- [Quoted text]:
━━━━━━━━━━━━━━━━━━━━
30 October 2015

Reform of Dispute Resolution Processes in India

This article considers changes brought about by two Ordinances recently promulgated by the President of India: (i) the Arbitration Ordinance which amends the Indian Arbitration Act; and (ii) the Commercial Courts Ordinance, which provides for the establishment of Commercial Courts across India.  Their aim is to provide for a more efficient process for international parties to resolve their disputes with Indian entities.  However, their effect in practice remains to be seen.

One of the key frustrations for international parties who are drawn into disputes with Indian entities is the pace of the onshore dispute resolution process, both in terms of arbitrations seated in India as well as proceedings before the Indian courts.  Indeed the latest World Bank survey on Doing Business 2016 ranks India 178th on ease of enforcement of contracts, largely on account of delays.[1]  Two recent Ordinances aim to create a more efficient environment for dispute resolution in India.

On 23 October 2015, the President of India promulgated the Arbitration and Conciliation (Amendment) Ordinance, 2015 (the Arbitration Ordinance), which amends the Indian Arbitration and Conciliation Act 1996 (the 1996 Act).[2]  This follows a protracted period of discussion about potential amendments to the 1996 Act in light of confusing and often conflicting judicial interpretations.  The main thrust of the amendments is to attempt to provide for a quicker process in respect of arbitrations seated in India and to limit the scope of interference with foreign arbitration proceedings and awards.

On the same date, another ordinance – called the Commercial Courts, Commercial Division and Commercial Appellate Division of High Courts Ordinance, 2015 (the Commercial Courts Ordinance) – was also promulgated.  The Commercial Courts Ordinance seeks to expedite the resolution of commercial disputes over a specified value, including matters relating to arbitrations, by setting up specialised commercial courts with an amended Code of Civil Procedure applying and experienced judges presiding.
━━━━━━━━━━━━━━━━━━━━
- [What you need to do]:
a) From the article on India's dispute resolution reforms, copy the part that opens with the words containing "One of the key" and closes with "resolution in India.", swapping "onshore" for "domestic".
b) Condense the paragraph of the article on India's dispute resolution reforms that begins "On 23 October 2015, the President of India promulgated" into a short bulleted list that keeps its main facts.

- [Source material]:
━━━━━━━━━━━━━━━━━━━━
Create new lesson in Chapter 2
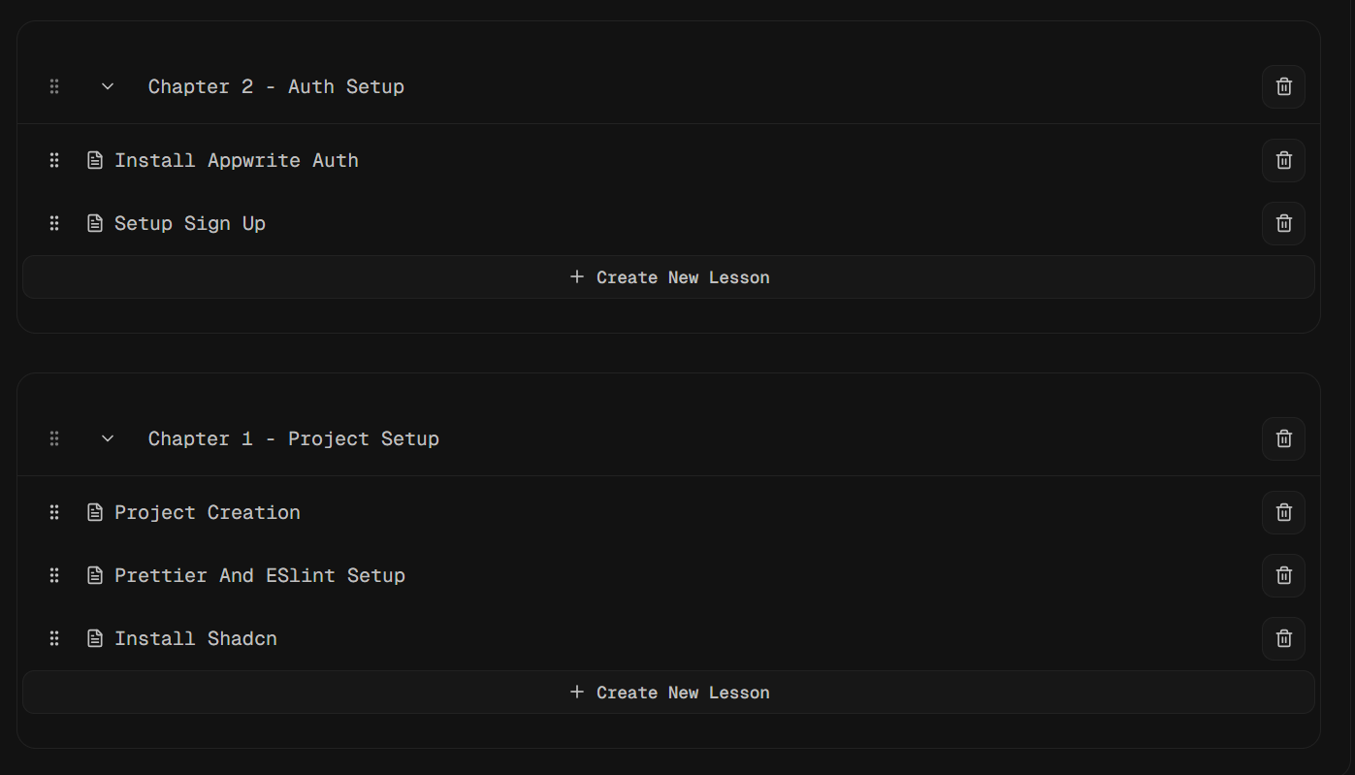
━━━━━━━━━━━━━━━━━━━━
- [Problem solutions]:
a)
One of the key frustrations for international parties who are drawn into disputes with Indian entities is the pace of the domestic dispute resolution process, both in terms of arbitrations seated in India as well as proceedings before the Indian courts.  Indeed the latest World Bank survey on Doing Business 2016 ranks India 178th on ease of enforcement of contracts, largely on account of delays.[1]  Two recent Ordinances aim to create a more efficient environment for dispute resolution in India.

b)
- On 23 October 2015, the President of India promulgated the Arbitration and Conciliation (Amendment) Ordinance, 2015, which amends the Arbitration and Conciliation Act 1996.
- It follows long discussion of amending the 1996 Act because of confusing and often conflicting judicial interpretations.
- Its main aims are a quicker process for arbitrations seated in India and less interference with foreign arbitration proceedings and awards.